The Court believes Herdrich’s position would go further than replicating state malpractice actions with HMO defendants.  In addition to suing the HMO, a plaintiff could sue the physician employee as a fiduciary on the same basic analysis that would charge the HMO.  This result would raise a preemption question.  Does ERISA preempt the state malpractice claim against the physician?  The Court refused to struggle with this problem, since there is no gain by allowing the fiduciary claim.

Thus, the Court held that mixed eligibility decisions by HMO physicians are not fiduciary decisions under ERISA.[xvi]

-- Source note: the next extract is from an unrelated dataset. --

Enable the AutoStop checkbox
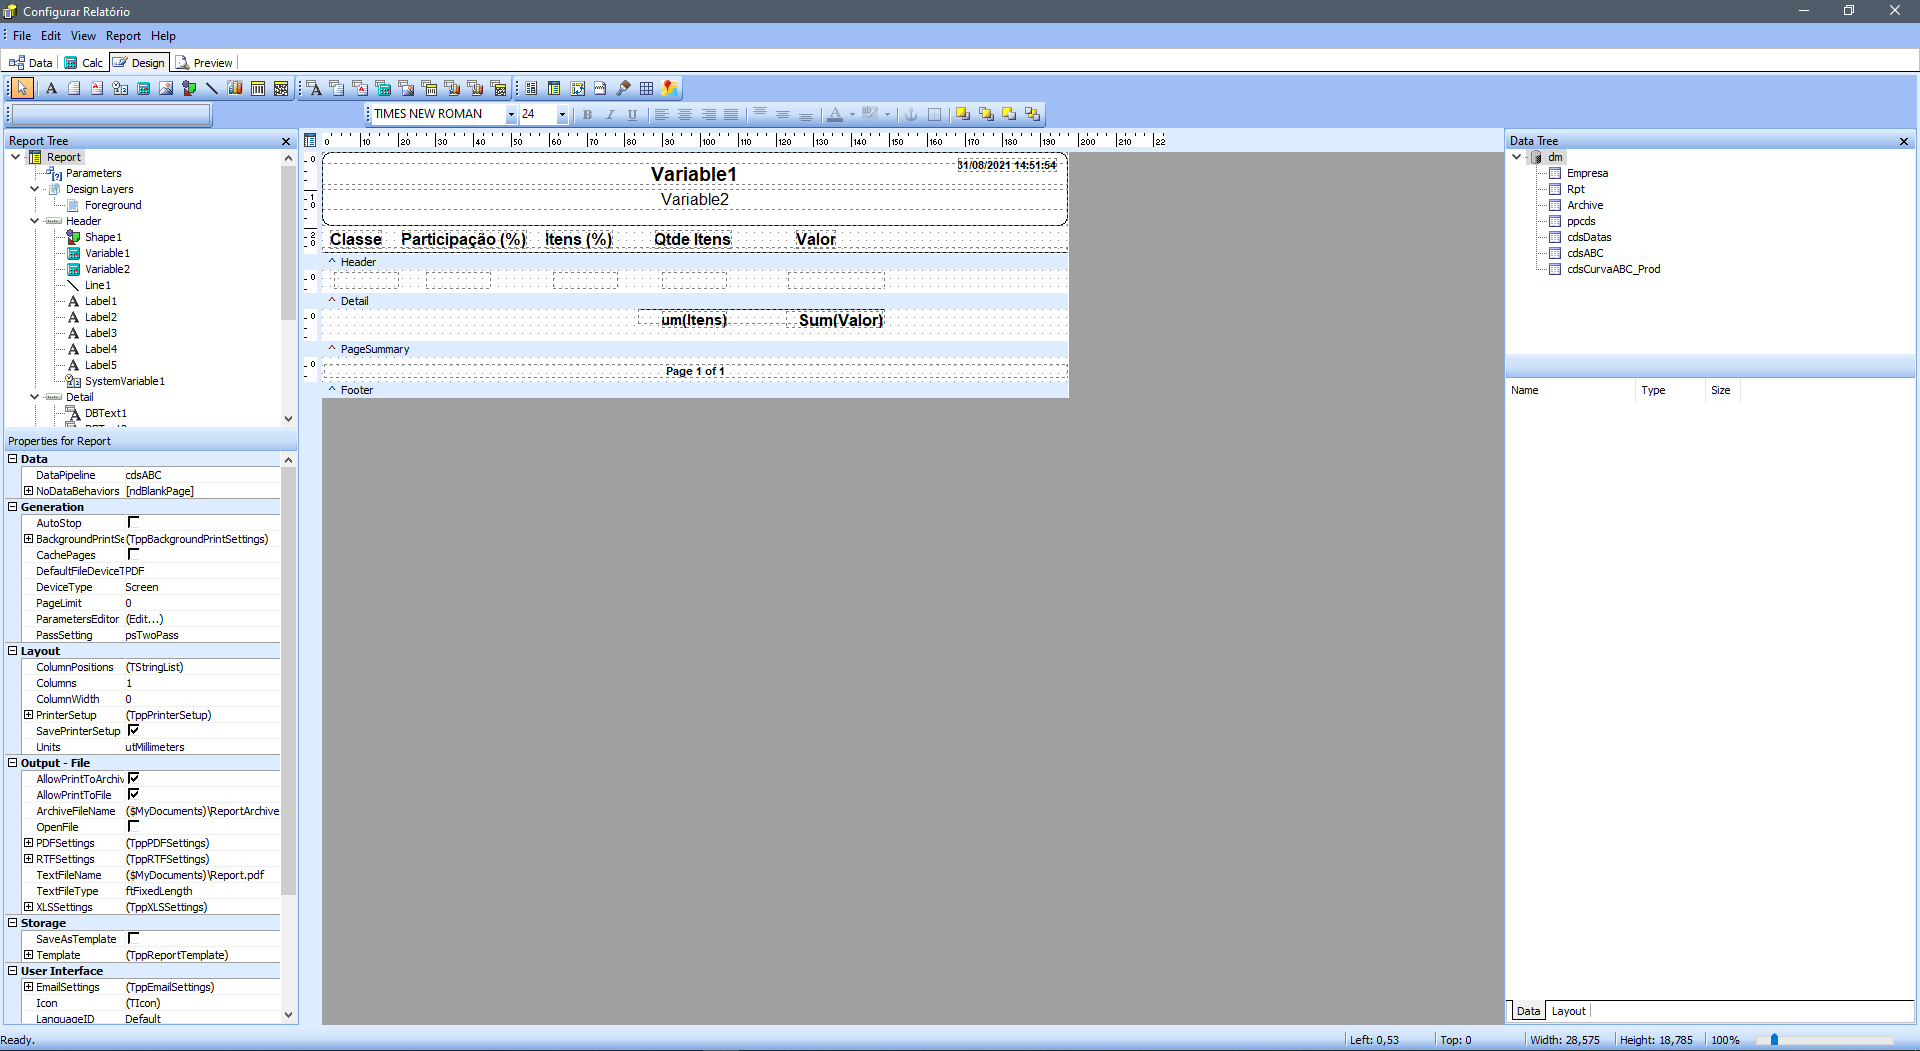This screenshot has height=1051, width=1920. click(x=133, y=522)
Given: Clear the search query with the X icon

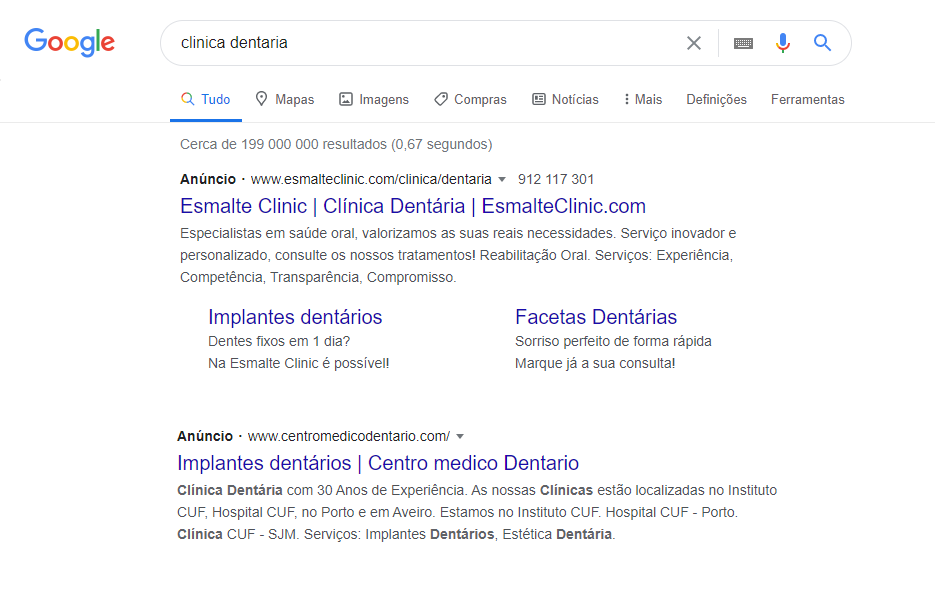Looking at the screenshot, I should click(x=694, y=42).
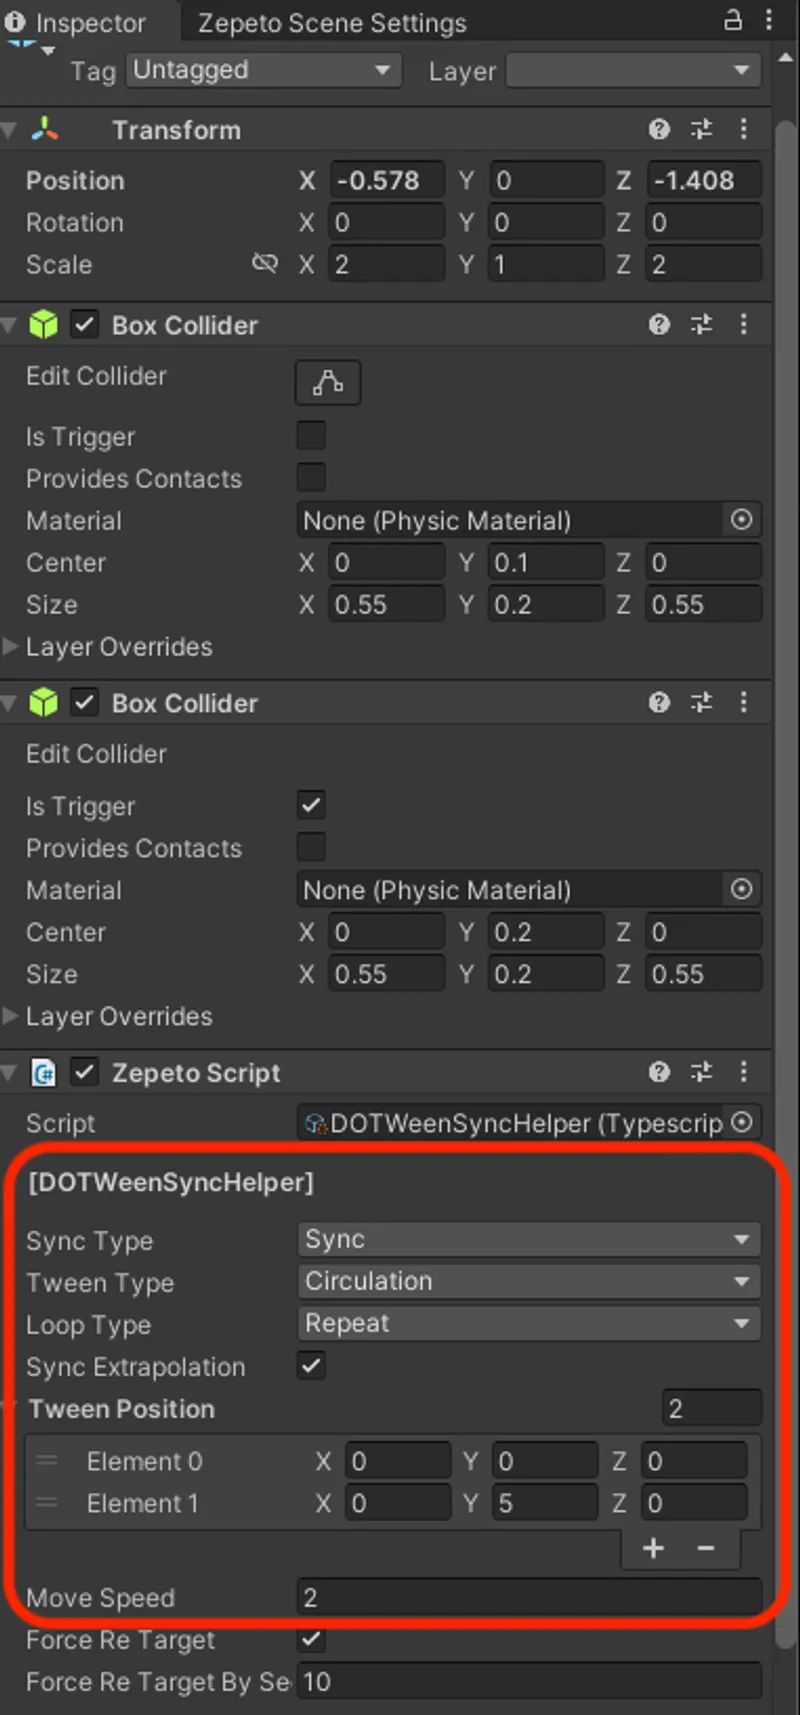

[i]               Pegram, 2000 U.S. LEXIS 3964, * 8.

 

[ii]               Peritonitis – an inflammation of the peritoneum produced by bacteria or irritating substances introduced into the abdominal cavity by a penetrating would or perforation of an organ in the GI tract of the reproductive tract.  Peritoneum is caused most commonly by rupture of the vermiform appendix but also occurs after perforation of intestinal diverticula, peptic ulcers, gangrenous obstructions of the small bowel, or incarcerated hernias, as well as ruptures of the spleen, liver, ovarian cyst, or fallopian tube, especially in ectopic pregnancy.  Characteristic signs and symptoms of peritonitis include abdominal distention. Rigidity and pain, rebound tenderness, decreased or absent bowel sounds, nausea, vomiting and tachycardia.  The patient has chills and fever, breathes rapidly and shallowly, is anxious, dehydrated and unable to defecate and may vomit fecal material.  Leukocytosis, an electrolyte imbalance, and hypovolemia are usually present, and shock and heart failure may ensue.

 

[iii]              “Our decision does not stand for the proposition that the existence of incentives automatically gives rise to a breach of fiduciary duty.  Rather, we hold that incentives can rise to the level of a breach where, as pleaded here, the fiduciary trust between plan participants and plan fiduciaries no longer exists (i.e., where physicians delay providing necessary treatment to, or withhold administering proper care to, plan beneficiaries for the sole purpose of increasing their bonuses).”  154 F.3d 362, 373.

 

[iv]              Pegram, 2000 U.S. LEXIS 3964, * 17.

 

[v]               Pegram, 2000 U.S. LEXIS 3964, * 21-22.

 

[vi]              Pegram, 2000 U.S. LEXIS 3964, * 26 citing Hughes Aircraft Co. v. Jacobson, 525 U.S. 432, 443—444 (1999); Varity Corp. v. Howe, 516 U.S. 489, 497 (1996).

 

[vii]             Ibid.  29 U.S.C. § 1002(21)(A)

 

At oral argument, her counsel confirmed that Herdrich could have brought the ERISA count if Herdrich had never had a sick day in her life.

 

[ix]              Pegram, 2000 U.S. LEXIS 3964, * 27.

 

[x]               Ibid citing  Lockheed Corp. v. Spink, 517 U.S. 882, 887 (1996).

 

[xi]              Cf. Dukes v. U.S. Healthcare, Inc., 57 F.3d 350, 361 (CA3 1995) (discussing dual medical/administrative roles of HMOs).

 

[xii]             Pegram, _ U.S. _, 2000 U.S. LEXIS 394, *29

 

[xiii]             Pegram, 2000 U.S. LEXIS 3964, * 34.

 

[xiv]             154 F. 3d at 373.

 

[xv]             Pegram, 2000 U.S. LEXIS 3964, * 41.

 

[xvi]             Pegram, 1000 U.S. LEXIS 3964, * 44.